▶ **DOCUMENT EXTRACT**:
# Juice - Must - Grapes



## jburtner (Feb 13, 2017)

Hi, I'm bust looking up suppliers to order or purchase fresh/frozen grapes, must, juice, etc... So I wanted to compile a list of vendors that I have researched and ask anyone else if they have any to add -

Cheers, 
- johann

Brehm Vineyards - Frozen must and juice pails/drums
http://www.brehmvineyards.com/
Richmond, CA - Chicago, IL - Portland, OR

Musto Wine Grape Company
http://juicegrape.com/

Grapemasters
http://www.grapemasters.com/

http://winegrapesdirect.com/
Portland, OR - Sacramento, CA

http://www.piwine.com/


----------



## Tnuscan (Feb 13, 2017)

jburtner said:


> Hi, I'm bust looking up suppliers to order or purchase fresh/frozen grapes, must, juice, etc... So I wanted to compile a list of vendors that I have researched and ask anyone else if they have any to add -
> 
> Cheers,
> - johann
> ...



Are you interested in frozen pails this spring?


----------



## jburtner (Feb 13, 2017)

▶ **RECORDED INFORMATION**:
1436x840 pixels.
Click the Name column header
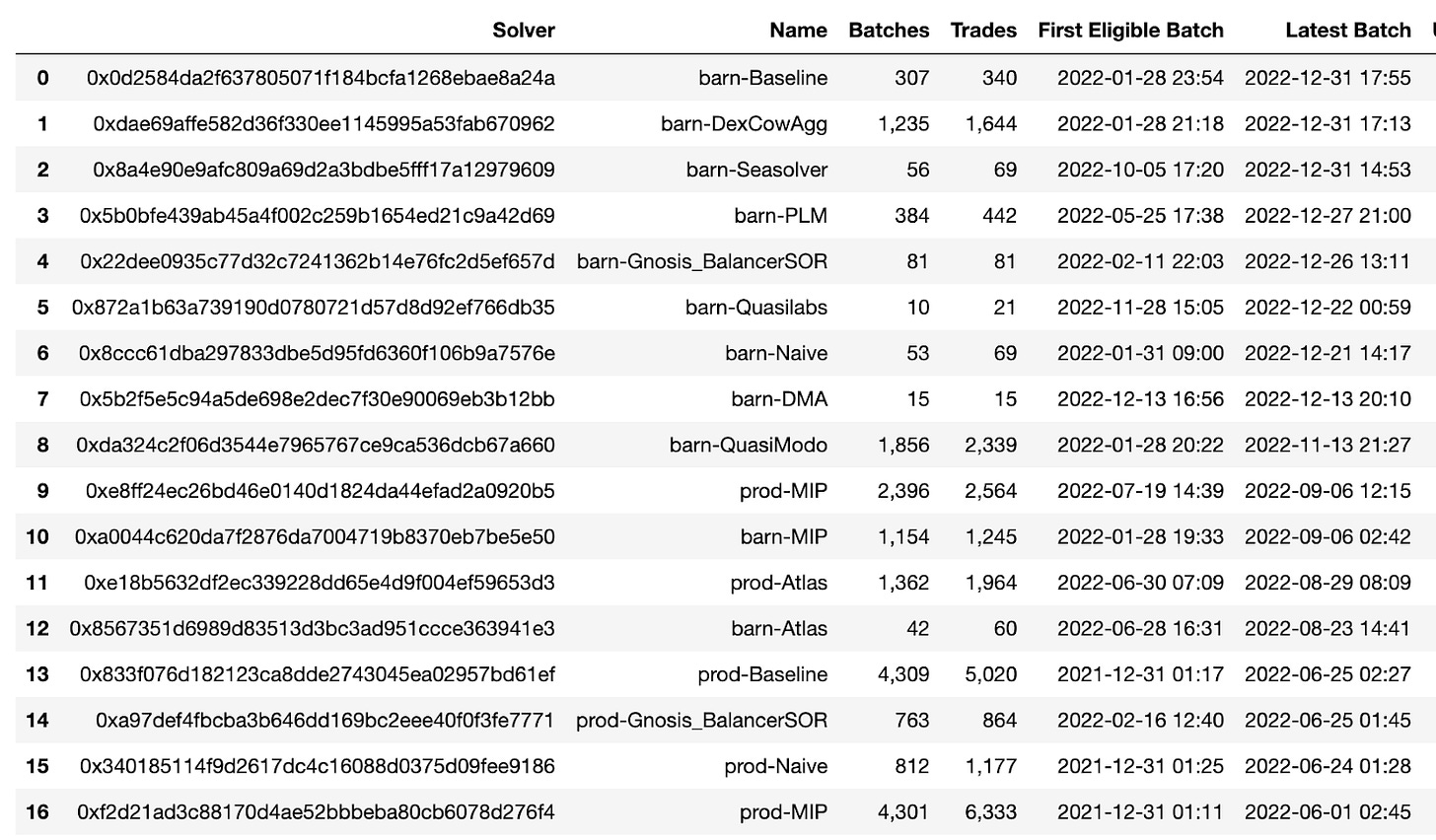click(x=798, y=31)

▶ **TO DO**:
1. Transcribe everything in the forum thread on grape and juice suppliers from "## Tnuscan (Feb" down to "pails this spring?".
2. List every web address given in the forum thread on grape and juice suppliers.

▶ **RESPONSES PER TASK**:
1.
## Tnuscan (Feb 13, 2017)

jburtner said:


> Hi, I'm bust looking up suppliers to order or purchase fresh/frozen grapes, must, juice, etc... So I wanted to compile a list of vendors that I have researched and ask anyone else if they have any to add -
> 
> Cheers,
> - johann
> ...



Are you interested in frozen pails this spring?

2.
http://www.brehmvineyards.com/
http://juicegrape.com/
http://www.grapemasters.com/
http://winegrapesdirect.com/
http://www.piwine.com/